И в памяти Станаха всплыли слова, слышанные им от Изарна давным-давно, во времена, когда его руки накапливали опыт, а голова — знания.

— Твои руки уже многое умеют, Станах, мой мальчик, а в твоем сердце горит желание работать. Теперь тебе осталось научиться главному — научиться понимать.

Этими словами Изарн обычно предварял каждый новый урок, который он давал Станаху у кузнечного горна.

Станах придвинулся к Изарну как можно ближе.

— Мастер, ты же знаешь, в Торбардине сейчас нет Верховного Короля. И я не понимаю, что ты…

Изарн нахмурил брови. Он всегда хмурился, когда Станах, пропустив мимо ушей слова своего учителя, начинал его переспрашивать.

— Здесь есть король, мальчик, — нетерпеливо прошептал он. — Здесь есть король. Я сделал Меч для него. Меч Бури — так я его назвал… И теперь здесь есть король.
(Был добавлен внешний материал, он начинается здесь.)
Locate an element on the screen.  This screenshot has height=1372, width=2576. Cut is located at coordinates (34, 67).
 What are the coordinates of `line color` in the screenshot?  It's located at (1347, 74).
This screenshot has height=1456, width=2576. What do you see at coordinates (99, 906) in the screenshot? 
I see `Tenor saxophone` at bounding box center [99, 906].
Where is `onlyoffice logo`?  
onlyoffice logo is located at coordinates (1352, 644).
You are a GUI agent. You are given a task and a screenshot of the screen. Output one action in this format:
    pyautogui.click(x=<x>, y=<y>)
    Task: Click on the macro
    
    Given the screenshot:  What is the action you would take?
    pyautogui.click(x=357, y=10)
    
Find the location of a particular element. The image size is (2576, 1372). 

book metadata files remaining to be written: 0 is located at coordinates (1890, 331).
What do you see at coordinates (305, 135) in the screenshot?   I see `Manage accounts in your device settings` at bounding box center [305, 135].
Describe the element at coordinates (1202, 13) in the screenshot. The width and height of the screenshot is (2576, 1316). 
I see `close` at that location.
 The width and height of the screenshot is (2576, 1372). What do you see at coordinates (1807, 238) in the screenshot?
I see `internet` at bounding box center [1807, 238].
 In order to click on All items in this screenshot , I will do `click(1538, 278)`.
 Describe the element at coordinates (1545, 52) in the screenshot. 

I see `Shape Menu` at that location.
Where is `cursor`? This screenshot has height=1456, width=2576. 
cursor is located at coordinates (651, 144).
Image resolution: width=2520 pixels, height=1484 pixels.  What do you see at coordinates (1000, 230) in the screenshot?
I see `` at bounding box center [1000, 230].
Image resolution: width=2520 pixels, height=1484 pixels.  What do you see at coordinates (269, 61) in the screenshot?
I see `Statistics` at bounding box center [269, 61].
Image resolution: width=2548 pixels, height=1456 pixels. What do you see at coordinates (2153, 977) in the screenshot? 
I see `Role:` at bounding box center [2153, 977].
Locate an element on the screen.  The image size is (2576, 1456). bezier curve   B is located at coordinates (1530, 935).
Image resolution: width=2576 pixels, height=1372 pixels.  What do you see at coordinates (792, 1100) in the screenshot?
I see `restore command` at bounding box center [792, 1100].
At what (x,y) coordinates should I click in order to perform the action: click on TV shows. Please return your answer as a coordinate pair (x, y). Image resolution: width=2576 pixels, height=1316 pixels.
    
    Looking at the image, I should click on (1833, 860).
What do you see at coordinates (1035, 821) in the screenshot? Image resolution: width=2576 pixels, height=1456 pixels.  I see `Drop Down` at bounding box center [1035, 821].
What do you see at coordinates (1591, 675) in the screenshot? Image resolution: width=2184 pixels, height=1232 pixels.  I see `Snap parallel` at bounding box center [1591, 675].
Хорнфел! Станах вздрогнул, внезапно поняв, о чем говорит Изарн. Хорнфел должен стать Верховным Королем.

Станах закрыл глаза. Несомненно, Изарн безумен. Но было ли сказанное им просто бредом? Поговаривали, что Изарн впал в безумие, когда был украден Меч Бури; но Станах знал, что безумие родилось раньше — тогда, когда его мастер впервые увидел неугасимое сердце огня в стали Меча Бури и понял, что он выковал Королевский Меч.

Да, но не для Верховного Короля. Для Короля-регента. Даже сам Хорнфел не может рассчитывать на то, что он станет Верховным Королем.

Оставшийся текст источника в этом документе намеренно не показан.